Only the lines from the start of the entries through the line with "Drilling Technology (242, 2386)" are wanted; please output them exactly.
———
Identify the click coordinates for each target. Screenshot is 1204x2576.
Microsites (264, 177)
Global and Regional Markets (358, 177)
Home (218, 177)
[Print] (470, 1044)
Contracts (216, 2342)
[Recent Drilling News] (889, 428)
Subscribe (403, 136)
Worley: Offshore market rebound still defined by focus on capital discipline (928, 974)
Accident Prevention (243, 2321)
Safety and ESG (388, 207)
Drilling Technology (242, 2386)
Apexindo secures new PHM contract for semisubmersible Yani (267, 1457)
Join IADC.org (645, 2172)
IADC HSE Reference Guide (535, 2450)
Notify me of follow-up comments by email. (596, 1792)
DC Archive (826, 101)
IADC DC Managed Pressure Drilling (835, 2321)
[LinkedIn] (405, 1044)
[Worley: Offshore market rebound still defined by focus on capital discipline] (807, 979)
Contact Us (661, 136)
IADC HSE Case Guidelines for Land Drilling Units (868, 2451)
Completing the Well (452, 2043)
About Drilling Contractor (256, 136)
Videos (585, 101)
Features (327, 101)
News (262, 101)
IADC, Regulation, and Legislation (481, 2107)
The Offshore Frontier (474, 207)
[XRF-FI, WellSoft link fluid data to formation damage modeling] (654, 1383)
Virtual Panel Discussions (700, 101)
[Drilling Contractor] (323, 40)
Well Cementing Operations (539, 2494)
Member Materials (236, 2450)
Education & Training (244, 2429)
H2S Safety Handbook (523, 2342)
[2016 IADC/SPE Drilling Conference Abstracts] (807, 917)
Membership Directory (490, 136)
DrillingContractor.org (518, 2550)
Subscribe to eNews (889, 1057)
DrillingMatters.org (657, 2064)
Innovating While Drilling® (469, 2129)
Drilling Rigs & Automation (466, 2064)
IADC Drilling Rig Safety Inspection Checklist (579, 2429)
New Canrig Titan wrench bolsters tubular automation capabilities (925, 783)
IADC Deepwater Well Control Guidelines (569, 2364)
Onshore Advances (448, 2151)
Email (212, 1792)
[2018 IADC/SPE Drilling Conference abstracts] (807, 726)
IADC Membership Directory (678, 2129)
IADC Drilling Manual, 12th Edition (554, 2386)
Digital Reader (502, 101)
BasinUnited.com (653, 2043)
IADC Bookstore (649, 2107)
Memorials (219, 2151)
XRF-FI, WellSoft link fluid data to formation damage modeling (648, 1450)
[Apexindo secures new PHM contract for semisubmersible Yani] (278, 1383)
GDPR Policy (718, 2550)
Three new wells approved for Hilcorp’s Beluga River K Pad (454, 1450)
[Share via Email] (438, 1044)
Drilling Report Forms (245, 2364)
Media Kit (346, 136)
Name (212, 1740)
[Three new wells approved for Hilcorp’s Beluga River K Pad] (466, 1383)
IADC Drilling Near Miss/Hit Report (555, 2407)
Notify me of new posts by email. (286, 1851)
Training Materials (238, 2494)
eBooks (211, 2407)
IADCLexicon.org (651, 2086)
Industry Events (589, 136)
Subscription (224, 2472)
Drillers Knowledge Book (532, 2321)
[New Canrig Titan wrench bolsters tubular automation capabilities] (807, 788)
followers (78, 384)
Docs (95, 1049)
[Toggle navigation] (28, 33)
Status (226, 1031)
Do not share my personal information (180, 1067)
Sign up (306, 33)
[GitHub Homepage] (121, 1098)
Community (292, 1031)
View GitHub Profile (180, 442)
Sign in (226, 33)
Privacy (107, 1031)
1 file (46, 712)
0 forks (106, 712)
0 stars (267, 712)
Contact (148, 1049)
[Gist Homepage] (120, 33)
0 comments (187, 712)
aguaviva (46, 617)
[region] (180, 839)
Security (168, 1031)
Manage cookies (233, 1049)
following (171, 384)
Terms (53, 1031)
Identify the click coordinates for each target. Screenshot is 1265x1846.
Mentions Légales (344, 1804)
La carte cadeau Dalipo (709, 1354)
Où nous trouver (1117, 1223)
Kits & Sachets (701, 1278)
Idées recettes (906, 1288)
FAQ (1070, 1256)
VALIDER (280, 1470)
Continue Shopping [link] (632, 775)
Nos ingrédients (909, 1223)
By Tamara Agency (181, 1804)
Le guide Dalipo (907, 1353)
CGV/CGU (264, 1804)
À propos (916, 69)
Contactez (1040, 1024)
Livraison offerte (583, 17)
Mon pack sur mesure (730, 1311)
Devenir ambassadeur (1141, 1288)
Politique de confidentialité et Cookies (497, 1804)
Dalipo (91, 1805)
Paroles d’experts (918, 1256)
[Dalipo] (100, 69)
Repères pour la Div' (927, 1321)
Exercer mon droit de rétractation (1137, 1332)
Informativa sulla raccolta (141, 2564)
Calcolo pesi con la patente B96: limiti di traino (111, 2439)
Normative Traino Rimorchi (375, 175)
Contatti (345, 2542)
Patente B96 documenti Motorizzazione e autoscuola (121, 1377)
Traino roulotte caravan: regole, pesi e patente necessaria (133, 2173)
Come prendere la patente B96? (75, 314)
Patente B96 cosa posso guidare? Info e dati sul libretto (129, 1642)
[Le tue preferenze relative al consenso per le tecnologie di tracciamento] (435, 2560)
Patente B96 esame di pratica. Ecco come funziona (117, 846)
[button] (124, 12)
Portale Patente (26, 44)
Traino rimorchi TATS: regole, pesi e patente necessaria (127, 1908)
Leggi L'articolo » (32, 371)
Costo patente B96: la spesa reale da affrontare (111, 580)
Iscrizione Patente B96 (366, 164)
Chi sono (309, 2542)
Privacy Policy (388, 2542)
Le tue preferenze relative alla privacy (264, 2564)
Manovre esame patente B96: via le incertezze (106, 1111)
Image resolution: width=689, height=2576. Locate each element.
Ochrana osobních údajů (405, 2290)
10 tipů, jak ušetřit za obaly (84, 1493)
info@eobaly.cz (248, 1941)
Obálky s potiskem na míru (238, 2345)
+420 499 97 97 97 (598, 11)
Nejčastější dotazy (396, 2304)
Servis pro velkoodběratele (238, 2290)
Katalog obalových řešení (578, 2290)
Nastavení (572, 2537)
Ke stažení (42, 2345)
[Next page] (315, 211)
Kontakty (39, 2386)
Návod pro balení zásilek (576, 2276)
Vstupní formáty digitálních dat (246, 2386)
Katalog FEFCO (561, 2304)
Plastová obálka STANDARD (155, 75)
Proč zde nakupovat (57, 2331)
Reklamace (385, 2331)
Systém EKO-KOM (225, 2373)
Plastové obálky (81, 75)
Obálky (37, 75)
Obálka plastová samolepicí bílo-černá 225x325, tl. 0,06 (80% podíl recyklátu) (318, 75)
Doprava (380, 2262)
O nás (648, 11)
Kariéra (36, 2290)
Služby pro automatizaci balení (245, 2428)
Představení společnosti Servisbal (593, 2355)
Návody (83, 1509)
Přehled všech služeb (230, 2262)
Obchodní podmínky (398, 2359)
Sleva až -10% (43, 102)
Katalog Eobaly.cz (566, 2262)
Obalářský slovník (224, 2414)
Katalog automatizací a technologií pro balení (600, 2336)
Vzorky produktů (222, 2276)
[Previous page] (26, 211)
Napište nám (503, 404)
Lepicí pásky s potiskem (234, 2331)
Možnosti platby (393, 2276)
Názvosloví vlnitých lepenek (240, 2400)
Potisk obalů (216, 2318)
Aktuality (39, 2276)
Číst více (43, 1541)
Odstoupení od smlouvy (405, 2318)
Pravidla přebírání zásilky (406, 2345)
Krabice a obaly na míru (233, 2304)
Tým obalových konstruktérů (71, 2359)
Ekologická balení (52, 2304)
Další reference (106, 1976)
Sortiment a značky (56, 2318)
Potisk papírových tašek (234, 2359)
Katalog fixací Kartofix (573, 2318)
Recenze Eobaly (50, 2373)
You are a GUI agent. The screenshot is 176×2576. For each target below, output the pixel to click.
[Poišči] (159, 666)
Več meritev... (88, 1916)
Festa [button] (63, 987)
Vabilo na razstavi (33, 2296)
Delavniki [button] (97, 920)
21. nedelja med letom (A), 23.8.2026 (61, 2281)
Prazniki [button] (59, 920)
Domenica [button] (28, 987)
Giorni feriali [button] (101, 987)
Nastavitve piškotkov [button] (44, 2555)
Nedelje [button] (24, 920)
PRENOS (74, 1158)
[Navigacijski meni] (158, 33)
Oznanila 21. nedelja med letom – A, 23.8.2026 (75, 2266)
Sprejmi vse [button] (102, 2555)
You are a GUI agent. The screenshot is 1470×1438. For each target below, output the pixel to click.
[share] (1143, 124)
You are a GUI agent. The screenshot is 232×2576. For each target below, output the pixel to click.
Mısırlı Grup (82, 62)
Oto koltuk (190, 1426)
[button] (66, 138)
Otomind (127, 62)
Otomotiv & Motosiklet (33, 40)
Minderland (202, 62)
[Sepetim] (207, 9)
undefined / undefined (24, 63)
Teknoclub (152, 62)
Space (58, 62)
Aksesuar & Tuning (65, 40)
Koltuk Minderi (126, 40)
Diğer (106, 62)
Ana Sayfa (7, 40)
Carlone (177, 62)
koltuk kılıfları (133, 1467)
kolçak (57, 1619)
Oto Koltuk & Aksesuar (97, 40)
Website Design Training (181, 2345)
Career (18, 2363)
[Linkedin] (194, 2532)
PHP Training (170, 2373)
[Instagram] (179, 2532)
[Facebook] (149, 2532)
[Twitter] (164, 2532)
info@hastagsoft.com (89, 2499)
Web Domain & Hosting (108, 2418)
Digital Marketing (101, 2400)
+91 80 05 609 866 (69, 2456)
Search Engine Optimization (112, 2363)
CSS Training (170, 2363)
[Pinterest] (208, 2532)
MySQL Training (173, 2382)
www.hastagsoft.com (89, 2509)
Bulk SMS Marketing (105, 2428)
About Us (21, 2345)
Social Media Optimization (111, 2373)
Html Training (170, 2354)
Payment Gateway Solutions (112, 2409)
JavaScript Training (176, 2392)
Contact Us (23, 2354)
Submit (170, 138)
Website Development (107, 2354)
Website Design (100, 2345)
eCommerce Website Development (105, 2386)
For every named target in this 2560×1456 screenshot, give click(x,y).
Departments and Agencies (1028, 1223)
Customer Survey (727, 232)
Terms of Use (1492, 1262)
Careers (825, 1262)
———
▶ **OUTPUT FOR THIS EXERCISE**:
Identify the click coordinates for each target. Screenshot is 1204x2576.
Microsites (264, 177)
Global and Regional Markets (358, 177)
Home (218, 177)
[Print] (470, 1044)
Contracts (216, 2342)
[Recent Drilling News] (889, 428)
Subscribe (403, 136)
Worley: Offshore market rebound still defined by focus on capital discipline (928, 974)
Accident Prevention (243, 2321)
Safety and ESG (388, 207)
Drilling Technology (242, 2386)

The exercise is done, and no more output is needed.